In short, a decision that benefits the current populace and disregards a future one favours the first for the high likelihood (but not certainty) that their state is as in the mind of the decision-maker, and disregards the second for the uncertainty over its state (though it can oft be well estimated on relevant areas).
Entitlement to freedom and equality
The essay distinguishes between three different interpretations of freedom. These are liberal freedom, republican freedom and libertarian freedom. All, though, require (in their purest form) at least an absence of interference in pursuit of all ones options.
As for equality, the authors speak of equality in relations and equality in means. Though, notably, they go on to say some longtermists argue the latter might be unimportant so long as economic growth continues, and thus general welfare rises.
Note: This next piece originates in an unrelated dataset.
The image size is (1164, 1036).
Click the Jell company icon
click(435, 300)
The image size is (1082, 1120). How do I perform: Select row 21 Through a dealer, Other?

While all of these seem incompatible with authoritarianism, one might argue the imperfections found in an optimal dictatorship (non-totalitarian) could be insignificant enough to disregard an intrinsic plea for democracy. As aforementioned, however, these ‘fair autocracies’ are in themselves insignificant enough, in their numbers and average durations. Added to this, autocracies are becoming increasingly totalitarian across the world, as dictators learn oppressive regimes are more durable.[1]
The essay, too, does go on to state that “many political philosophers believe that we at least owe it to future people not to bring them into existence beneath some threshold of sufficiency or in circumstances where their rights will be violated”.
Considering the nature and likelihood of the worst case scenario tied to long-term democratic backsliding, it seems hard to argue the matter of achieving this owed minimum does not extend to the prevention of long-term totalitarianism, fairly weighed with the short-term cost.
The possible upsides of authoritarianism
It is often theorised (including in Schmidt and Barrett’s essay) authoritarianism might be the best way to overcome global crises, such as climate change.
While it is obviously difficult, if not impossible, to disprove the advantages of authoritarianism against any possible global crisis, the fact remains that authoritarianism in itself is such a crisis, and it seems dangerous to consider it a solution.
Notably, when it comes to preventing current disasters, it’s the democratic world that pulls the fore (so far as anyone does). The EU especially seems to have influence shaping longtermist action with what has been dubbed the Brussels-effect, creating global privacy and food regulations and setting the standard for environmental protection among other things.
A solution
Little seems to be happening in the way of halting democratic backsliding, let alone reversing it. Whilst intuitively it might appear most effective to focus our attention on weak autocracies and fading democracies, I personally dispute this. Democracy now, more than ever, needs a strong foundation, in countries committed to its principles both at home and abroad, ideally supported by an international, trustworthy and media-savvy watchdog-institute.
To this end, I imagine a nonprofit working to spread the word of democratic backsliding and warning electorates of its dangers could certainly be classified as effective altruism. If only the state of democracy were to reach a respectable place in voters’ priorities across the free world, that would at least give us a fighting chance.
Conclusion
(I'll keep this short and sweet)
The state of global democracy is in rapid decline.
Humanity is fast approaching a point of no return, after which totalitarian states will be too powerful to overthrow and democracy will fade into history (or, more likely, be erased from it).
Furthermore, the points of tension between broad institutional longtermism and contemporary political philosophy can be sidestepped by focusing solely on the nature of institutions.
If you made it this far, thank you very much for reading.
- ^
Lindstaedt N., & Caramani D. (2020). Comparative Politics. Oxford University Press, 2(6) 103-116.